This application is based upon and claims the benefit of Japanese Patent Application No. 2000-79345 filed on Mar. 16, 2000, the contents of which are incorporated herein by reference.
1. Field of the Invention
This invention relates to a semiconductor device having a resistive element made of semiconductor.
2. Description of the Related Arts
Conventionally used semiconductor resistors (resistive elements) are a diffusion resistor, a poly silicon resistor, and so forth. A diffusion resistor is formed, for example, by doping impurities into a semiconductor substrate by ion implantation, and then by thermally diffusing the impurities. A poly silicon resistor is formed, for example, by forming a poly silicon film into which impurities are doped through an insulating film on a semiconductor substrate, and by patterning the poly silicon film.
FIG. 10 schematically shows a diffusion resistor formed in a semiconductor substrate. The diffusion resistor has a value of resistance that is determined by resistance length (distance between both ends) L and sectional area S thereof. To increase the value of resistance, at least one of width T and thickness D of the diffusion resistor is decreased so that the sectional area S is decreased, or the resistance length L is lengthened. As opposed to this, to decrease the value of resistance, at least one of the width T and the thickness D of the diffusion resistor is increased, or the resistance length L is shortened.
When the width T and the thickness D are decreased to increase the value of resistance, however, a current density in the diffusion resistor is increased. The increased current density is liable to cause damages to the element. Further, the lengthened resistance length L is disadvantageous to high integration. The increased with T of the diffusion resistor is also disadvantageous to high integration. The increased thickness D requires larger number of times of ion-implantations, and a longer period of heat treatment time, thereby lowering throughput. The lengthened resistance length L further causes an increase of variation thereof.
The present invention has been made in view of the above problems. An object of the invention is to provide a semiconductor device including a resistor structure with high resistance and high reliability. Another object of the invention is to provide a semiconductor device including a resistor structure suitable to high integration even when a resistance length is increased.

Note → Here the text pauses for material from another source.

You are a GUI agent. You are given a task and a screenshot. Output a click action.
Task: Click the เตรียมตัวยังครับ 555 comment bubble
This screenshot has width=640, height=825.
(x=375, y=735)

According to the present invention, briefly, a semiconductor device has a semiconductor substrate of a first conductivity type, and a resistive element of a second conductivity type, extending from a main surface in a thickness direction of the semiconductor substrate. The resistive element has an impurity concentration that is approximately uniform in the thickness direction of the semiconductor substrate.
In the semiconductor device, for example, when a resistance length of the resistive element is parallel to the thickness direction of the substrate, the resistance length can be increased by increasing the depth of the resistive element, resulting in high resistance of the resistive element. Even when the resistance length is increased as above, the increased resistance length does not disturb high integration of the element.